Here are some gorgeous paintings we created, staying with the recycled theme. Newsprint can be a tougher surface than you might imagine. It also adds pattern and dimension to these still life paintings, not to mention that is being saved from the trash. Try to use pages with all type and no images, which may detract from the final piece. I can not remember where I was inspired by this lesson, so please speak up if you know. The children first drew their subject with as much detail as possible, using black and white cray pas. Then they were asked to add color using watercolors. Brilliant!
I found the blog that inspired this lesson! It's from Briargrove Elementary. They have lots of great recycled art projects! Thanks!
Wednesday, August 18, 2010
Friday, August 13, 2010
Here's another project from this summer's Recycled Art camp. I took this idea from the Deep Space Sparkle site— one of my favorites!
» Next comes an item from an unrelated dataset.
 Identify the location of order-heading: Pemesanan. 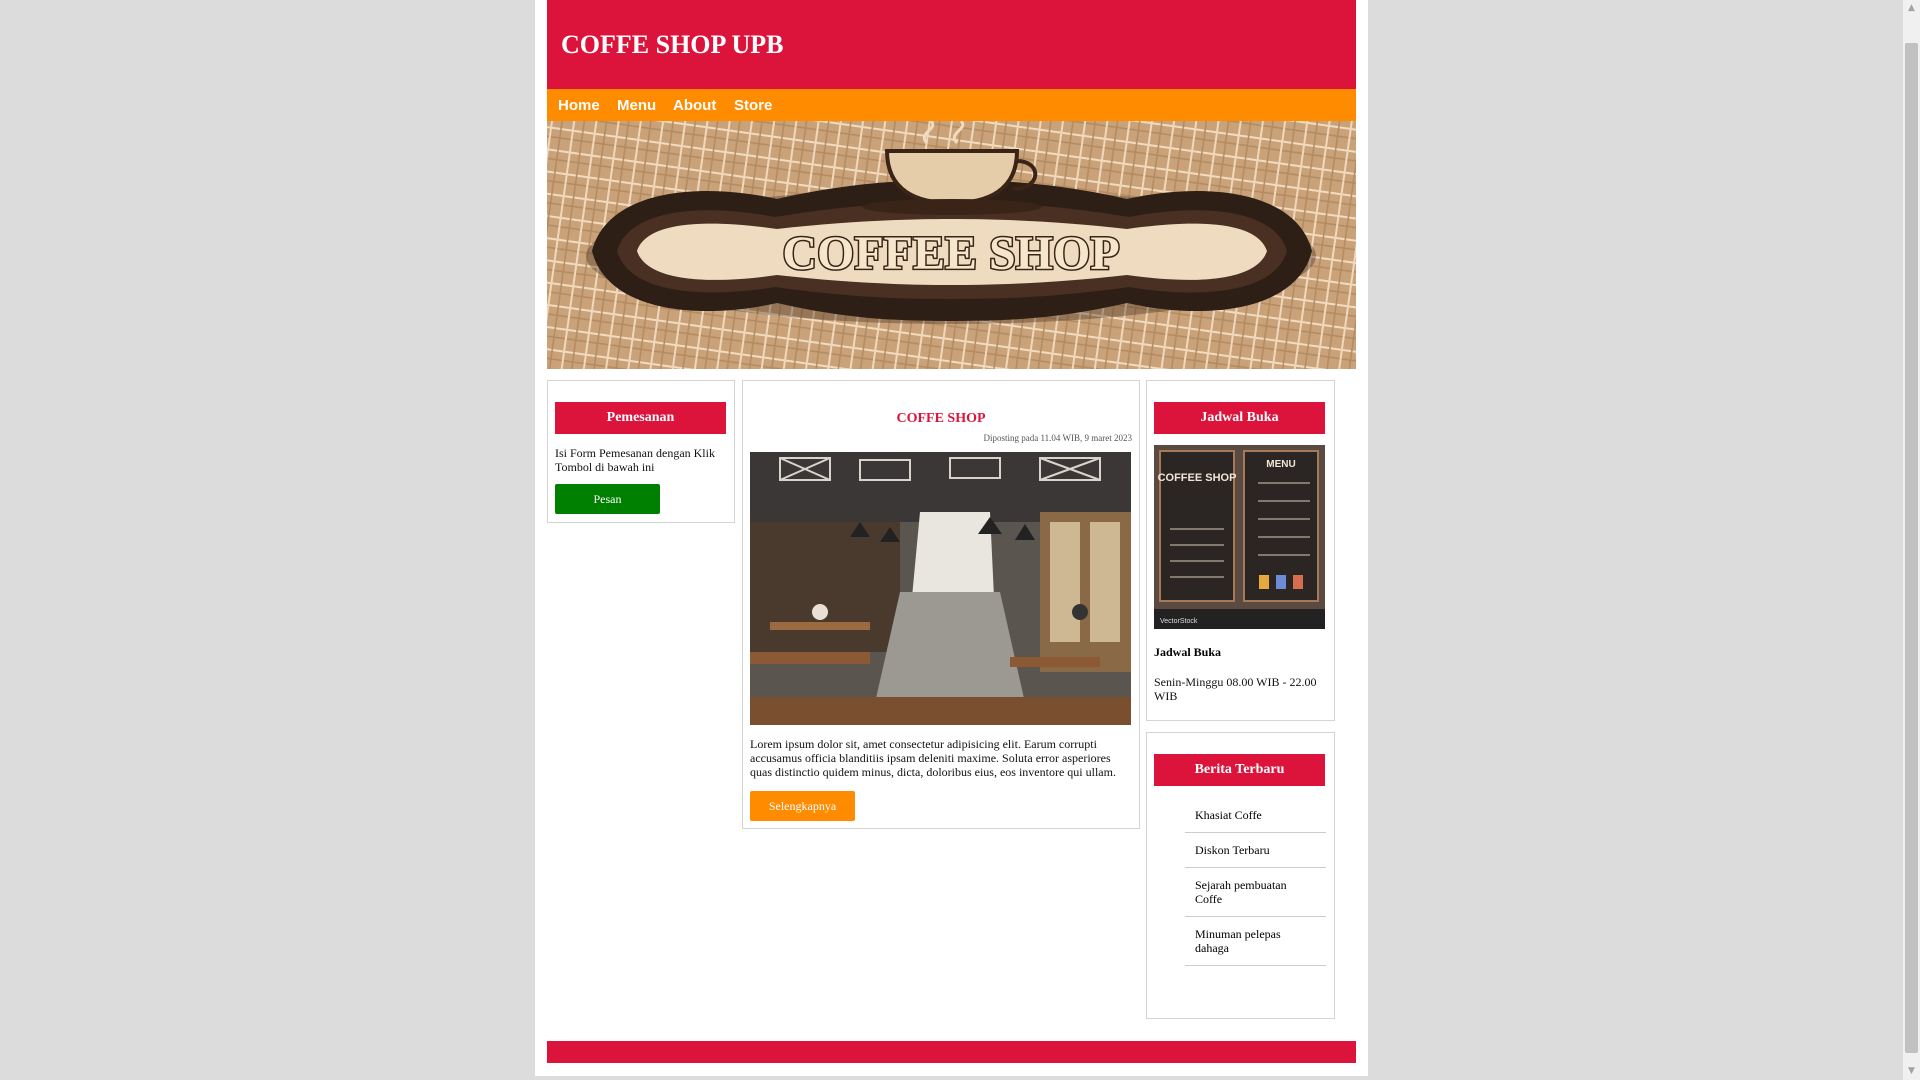
(640, 418).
The kids each worked on a 12x18 colored paper of their choice and printed using recycled materials such as empty spools of thread, pop lids, paper tubes etc. After their prints were dry they selected from the box of recycled goodies I've been amassing for the past few months. Can you see any product placement? We talked about trying not to think of packaging as the product it used to hold, but as lovely choices for shapes and colors. We also discussed the thought, time and money put into packaging—a great reason to take advantage of its use as art materials!
Tuesday, August 10, 2010
I saw this lesson on the Teach Kids Art site, and had to make it part of my Recycled Art Camp this summer. We used recycled lids as our templates to trace four different sized circles on magazine pages of our choosing. Then we folded each circle in half three times and cut petal patterns onto the outer edge. Our smallest circle was left untouched to become the center of the flower. We also cut out a pair of leaves, and rolled up a half page from a magazine to become the stem. I also encouraged the students to add bits and pieces of their cutouts to fill the negative space of their compositions and to give them some pattern. Here are a few of our beautiful flowers.